Search
Close this search box.

Azure Native Qumulo Now available in the EU, UK, and Canada – Learn More

System Admins, Qumulo is Relentlessly Focused on Making Your Job Easier!

Authored by:

While Thanksgiving wrapped up just last week, it’s always a good idea to reflect and give thanks for the parts of your IT environment that make your job easier.

Things like protocols that get along so that workgroups can work together, data-in-flight being secure so there are no worries about sending data over the internet, snapshots that can be saved forever on less expensive storage, freeing up your primary storage for active work, and the ability to have your on-prem data center extend to both GCP and AWS, all on the same file system, so you can enable your cloud strategy.

Below are some of the enhancements Qumulo has released over the past quarter that make all of these things work better together.

SMBv3
Qumulo SMB is genuine SMB. It complies with Microsoft’s detailed SMB/CIFS specification and, like everything we do, it’s distributed across every node in the cluster and designed for high performance and high resiliency. We did this to optimize SMB for our modern, distributed file system.

A key requirement for this enhancement was to have the SMB protocol be distributed since Qumulo’s file system has a shared-nothing architecture. This means that all functionality resides on each and every node including the SMB protocol. This enables robust performance under all load conditions. We have implemented SMB and all other protocols at the file system level versus the protocol layer.

Also, having the protocols distributed and at file system level enables us to do cross-protocol permissions. Cross-protocol permissions manage file permissions across SMB (Windows) and NF (Linux). This allows users to work together across protocols without worrying about permissions models. Cross-protocol permissions also simplify cluster management which should make our customers very happy.

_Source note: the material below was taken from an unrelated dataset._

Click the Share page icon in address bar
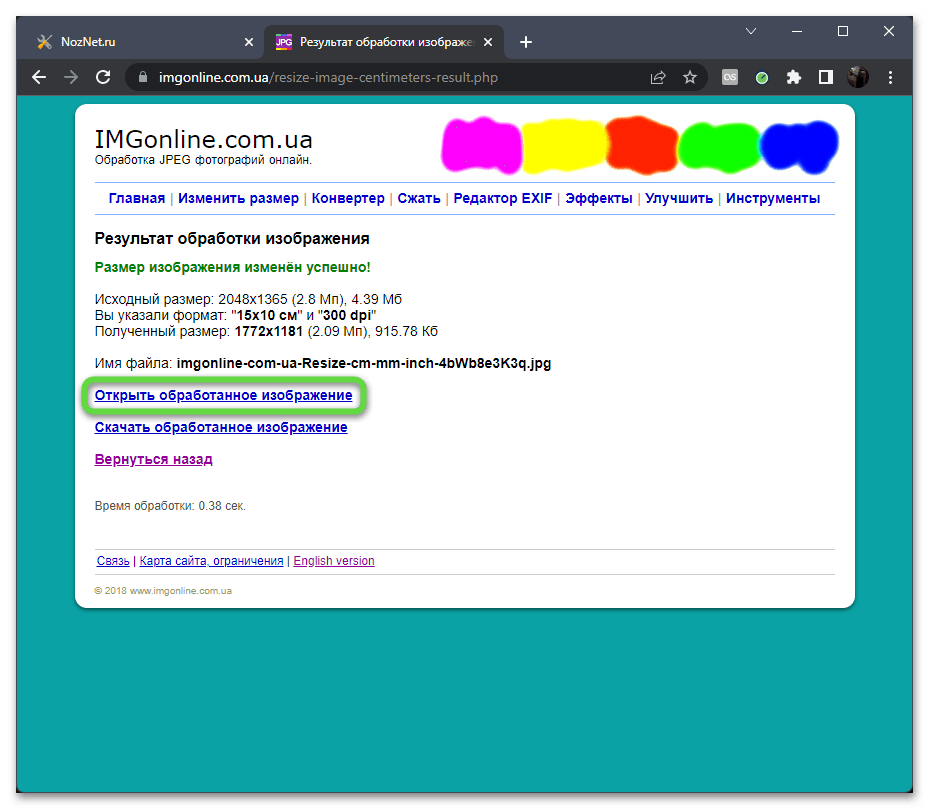tap(658, 77)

Qumulo’s SMBv3 is different than some implementations, especially those based on Samba where there is one client for SMB access, which creates a bottleneck and limits the ability to do cross-protocol permissions. When comparing Qumulo file storage with other storage offerings, check to see if an agent or client side software software is required. If agents are required, the implementation is not distributed, resulting in bottlenecks; it will also likely not have cross-protocol permissions.

SMBv3 Encryption
As part of last quarter’s release, SMBv3 is now the default protocol, and we have implemented encryption on the wire. Encryption on the wire is the process of protecting sensitive data while it is sent from one source over the network or the internet to another source. If someone is able to gain access to your data as it is sent from one location to another, they will not be able to decipher it since it is encrypted. Yout data is safe with Qumulo!

Replication snapshots

Imagine that you are running a busy cluster in a media and entertainment company and you are taking regular snapshots. Today these snapshots all reside on the primary cluster and over time they all get deleted. You say to yourself, “I wish I could save the snapshots for a long time so that I can always get a previous version back and not use my primary storage.” With the release of Qumulo’s new replication snapshots, you now can do this!

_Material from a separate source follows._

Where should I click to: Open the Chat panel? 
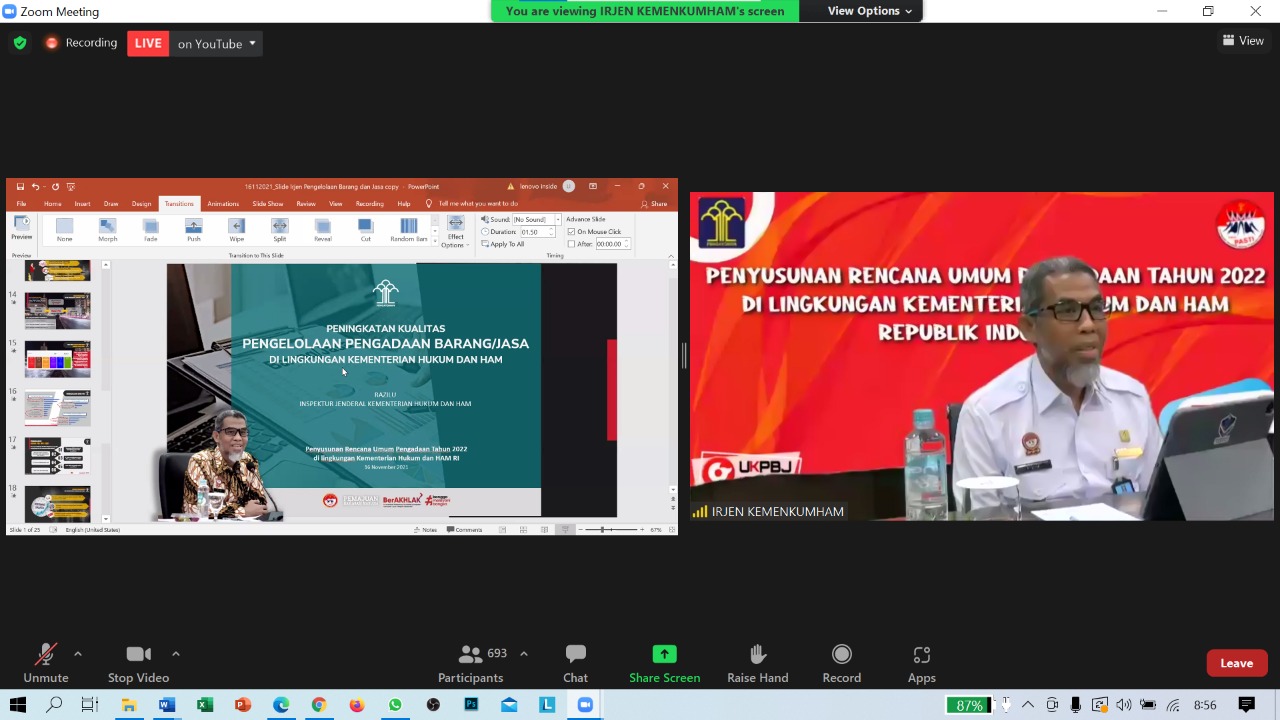tap(575, 663)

Qumulo’s replication snapshot enable users to save point-in-time consistent snapshots on a target cluster. The policies for the source and target can be different with different retention timeframes, with the policies all being managed from one location. This enables users to set longer retention periods for snapshots on the target, which is often less expensive archive storage, freeing up storage on the source, which is often high performance more expensive storage. You can even keep your snapshots on the target indefinitely, if desired, which could eliminate the need for a full-feature backup solution. With replication snapshots you can recover specific files or directories going as far back as you like. Wish granted!

Qumulo is now on Google Cloud Platform (GCP)

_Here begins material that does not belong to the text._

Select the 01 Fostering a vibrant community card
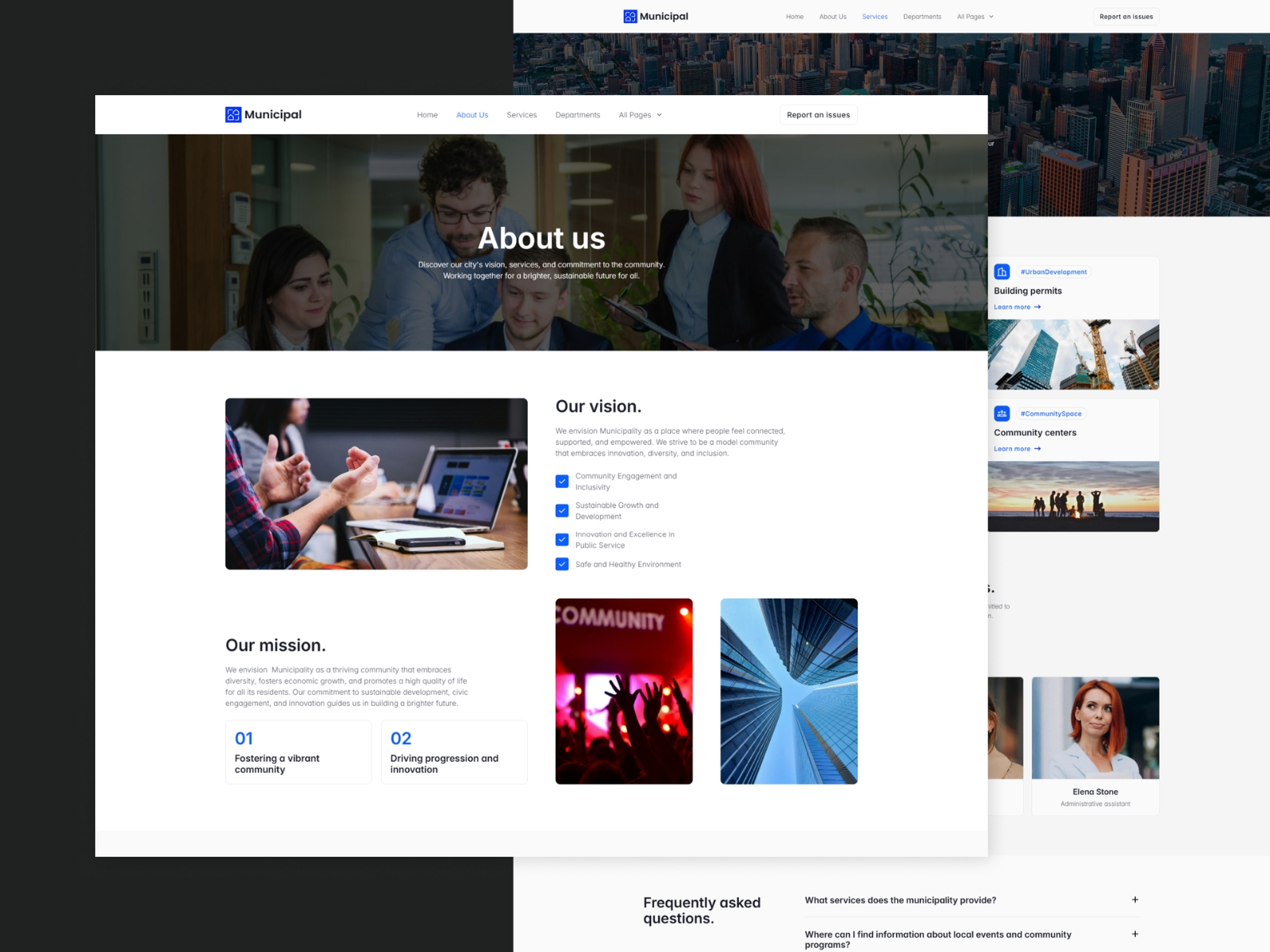Screen dimensions: 1270x952 [298, 752]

Last but not least! Qumulo’s file system is now available on the GCP Marketplace as well as AWS to provide you not only with a choice in cloud vendors, but the ability to easily implement a multi-cloud strategy. Stay tuned for more on this.

These are just a few of the items that were released last quarter. AsTo learn more about the Qumulo’s enterprise-proven, modern distributed cloud file system go to www.qumulo.com.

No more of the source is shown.